Retired general's Iraq critique hits a nerve at the Pentagon
Tue Apr 11, 7:12 PM ET
A retired Marine Corps general has struck a nerve here by criticizing the US military brass for remaining silent while the Bush administration's marched the country into an "invented war" in Iraq.
General Peter Pace, the chairman of the Joint Chiefs of Staff, denounced the criticism from the podium of the Pentagon briefing room Tuesday as "flat wrong".
But the attacks by retired Lieutenant General Gregory Newbold and two other prominent retired military leaders have brought to the surface long-standing frictions between the military and its civilian leaders over Iraq.
The generals have called for the resignation of US Defense Secretary Donald Rumsfeld, blaming him for, among other things, not committing enough troops to secure Iraq after the 2003 invasion.
"My sincere view is that the commitment of our forces to this fight was done with a casualness and swagger that are the special province of those who have never had to execute these missions -- or bury the results," Newbold wrote in a column published over the weekend by Time magazine.
Rumsfeld said Tuesday that the attacks had not hurt his ability to do his job, nor did he find the criticism "new or surpising".
"I don't know how many generals there have been in the last five years that have served in the United States armed services: hundreds and hundreds and hundreds," he said.
"And there are several who have opinions and there's nothing wrong with people having opinions," he said.
"And I think one ought to expect that when you're involved in something that's controversial as certainly this war is, one ought to expect that," he said.
While criticism from retired military officers is not new, the latest has carried greater weight because of the roles the generals played.

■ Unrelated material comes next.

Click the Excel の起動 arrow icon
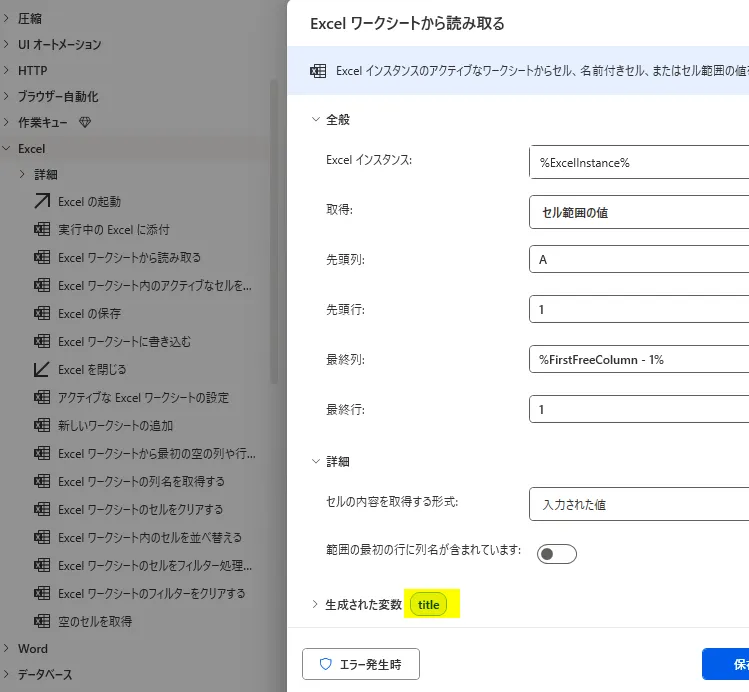749x692 pixels. click(42, 201)
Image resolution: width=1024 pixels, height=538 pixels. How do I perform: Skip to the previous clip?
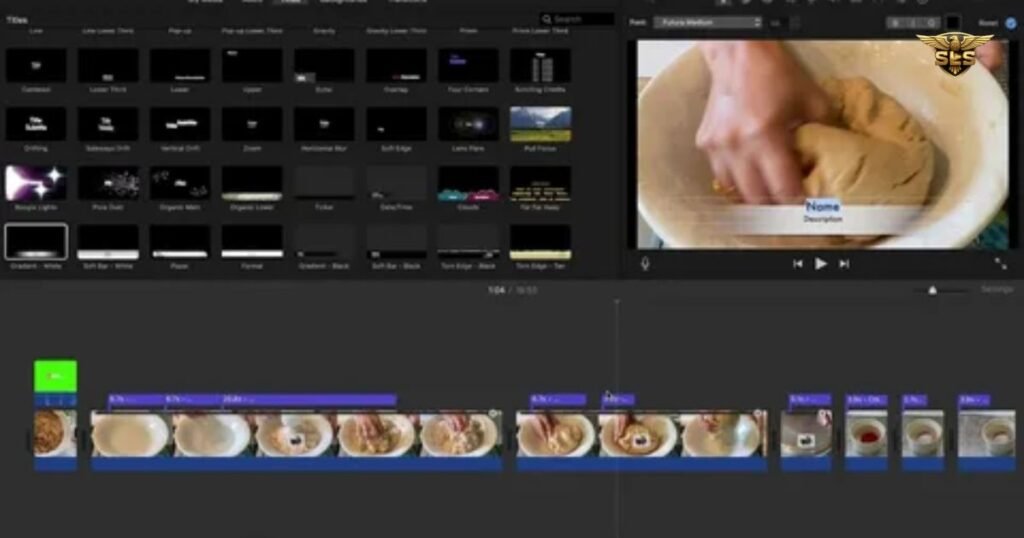(798, 264)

Newbold was the operations director of the Joint Staff through the war in Afghanistan before retiring in September 2002, partly in opposition to what he said he saw as the hijacking of the September 11, 2001 attacks on the United States to invade Iraq.

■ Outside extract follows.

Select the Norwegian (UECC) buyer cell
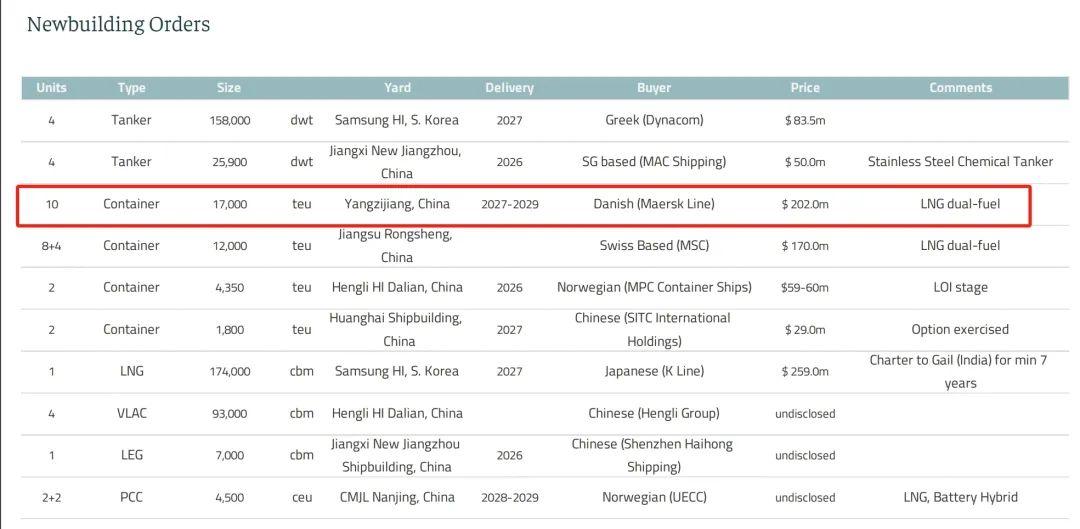Viewport: 1080px width, 529px height. 654,497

Retired Major General Paul Eaton, who called for Rumsfeld's resignation in a New York Times opinion piece last month, was in charge of training Iraqi security forces in Iraq.
Retired General Anthony Zinni, an early critic of the US invasion who has criticized Rumsfeld in recent television interviews, served as commander of US forces in the Gulf during the Clinton administration, and as a Middle East envoy under President George W. Bush.
Newbold went farther than the others by calling on serving military officers to speak out.
"The consequence of the military's quiescence was that a fundamentally flawed plan was executed for an invented war, while pursuing the real enemy, Al-Qaeda, became a secondary effort," he wrote.
Pace responded that the war plan drawn up retired general Tommy Franks, the US commander, went through 50 or 60 versions and was thoroughly aired by the military leadership before the US invasion.
Newbold, having left before the invasion, did not have full knowledge of it, he said. Rumsfeld said Newbold never raised an issue with him, but he said many others had during the planning process.
"We had then, and have now, every opportunity to speak our minds," Pace said. "And if we do not, shame on us, because the opportunity is there. It is elicited from us. And we're expected to."
"And the plan that was executed was developed by military officers, presented by military officers, questioned by civilians as they should, revamped by military officers and blessed by the senior military leadership," he said.